The proposal soon went up in smoke after the Delta variant ravaged India. Although since that time US policy has pivoted towards donating vaccines itself, as well as making ever more ambitious commitments along with G7 countries to donate billions more vaccines. The unpredictability of the Covid-19 crisis has in fact hit another snag, the revelation that vaccines do not make the pandemic completely go away entirely in the way people assumed has led to a growing scramble for booster shots ahead of winter. Logically, it’s making quick work out of the goodwill of Western nations to donate billions selflessly. The West has always put themselves before poorer countries, and it comes amid Xi Jinping’s pledge China will donate another 100 million vaccines by the end of the year.

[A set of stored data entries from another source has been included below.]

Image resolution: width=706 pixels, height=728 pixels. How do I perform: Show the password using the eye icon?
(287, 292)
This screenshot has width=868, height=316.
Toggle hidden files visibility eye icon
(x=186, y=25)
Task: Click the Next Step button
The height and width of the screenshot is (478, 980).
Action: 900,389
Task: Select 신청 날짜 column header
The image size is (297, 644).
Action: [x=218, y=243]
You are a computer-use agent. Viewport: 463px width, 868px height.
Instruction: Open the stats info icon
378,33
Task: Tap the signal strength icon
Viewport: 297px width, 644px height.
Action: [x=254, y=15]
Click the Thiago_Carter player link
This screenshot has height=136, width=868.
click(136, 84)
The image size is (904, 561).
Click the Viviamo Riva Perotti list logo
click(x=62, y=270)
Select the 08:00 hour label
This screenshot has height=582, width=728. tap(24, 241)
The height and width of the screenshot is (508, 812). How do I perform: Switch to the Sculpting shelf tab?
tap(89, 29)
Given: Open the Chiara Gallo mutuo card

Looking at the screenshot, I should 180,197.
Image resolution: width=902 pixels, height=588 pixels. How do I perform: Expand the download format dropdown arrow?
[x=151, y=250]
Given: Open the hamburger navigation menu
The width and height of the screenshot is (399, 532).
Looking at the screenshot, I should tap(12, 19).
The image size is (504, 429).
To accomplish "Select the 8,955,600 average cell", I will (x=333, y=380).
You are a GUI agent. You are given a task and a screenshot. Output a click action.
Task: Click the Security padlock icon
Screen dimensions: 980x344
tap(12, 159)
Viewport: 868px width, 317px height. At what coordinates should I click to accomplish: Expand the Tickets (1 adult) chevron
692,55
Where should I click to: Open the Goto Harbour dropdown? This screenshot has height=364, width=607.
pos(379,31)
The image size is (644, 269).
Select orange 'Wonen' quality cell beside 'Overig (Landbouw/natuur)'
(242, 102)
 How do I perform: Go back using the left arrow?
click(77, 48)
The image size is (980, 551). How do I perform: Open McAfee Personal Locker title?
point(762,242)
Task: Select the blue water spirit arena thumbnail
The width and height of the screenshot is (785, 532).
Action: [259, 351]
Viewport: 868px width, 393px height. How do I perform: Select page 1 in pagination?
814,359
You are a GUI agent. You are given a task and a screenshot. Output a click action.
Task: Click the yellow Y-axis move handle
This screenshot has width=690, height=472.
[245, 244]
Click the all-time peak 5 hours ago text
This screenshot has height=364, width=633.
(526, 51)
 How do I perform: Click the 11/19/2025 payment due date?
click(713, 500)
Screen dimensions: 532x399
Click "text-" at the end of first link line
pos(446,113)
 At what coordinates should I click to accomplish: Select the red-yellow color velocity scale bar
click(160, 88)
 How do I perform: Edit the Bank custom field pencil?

The US president faces more trouble than just boosters, the continual ‘tooth pulling’ act of even getting some Americans to take vaccines at all remains a problem, so what is his solution? One which can pivot away from exports and compete with China? In light of the upcoming second Quad leaders’ summit (the first in person), on September 24, the president is now strong-arming India to try and join the vaccine diplomacy game yet again. The intent is obvious, to downgrade America's participation, ease their burden and to fill the gap with New Delhi who again will be predictably used to try and compete with China's efforts; precisely because the West are now less confident in living up to their promises. It's never been about genuinely helping countries as it has been about attempting to contain Beijing.

As the Axios scoop on the issue notes, India's vaccines are among “the cheapest” on the market and tailored for poorer nations. While the piece claims: “vaccinating as much of the developing world, as quickly as possible, is in America's vital interest”– this is not strictly true because all evidence shows an ‘America First’ approach has always taken precedence. In addition, this has coupled with an extreme lack of appreciation for China’s own efforts. The mainstream media have, in conjunction with US interests, sought to relentlessly trash-talk and spread misinformation about the efficacy of Chinese vaccines as much as possible, also seeing their contribution as a challenge to ‘Big Pharma’– Reuters one for one has created a prolific amount of negative and even misleading stories about Chinese vaccines. Why? Because its chairman James Smith sits on the executive board of Pfizer.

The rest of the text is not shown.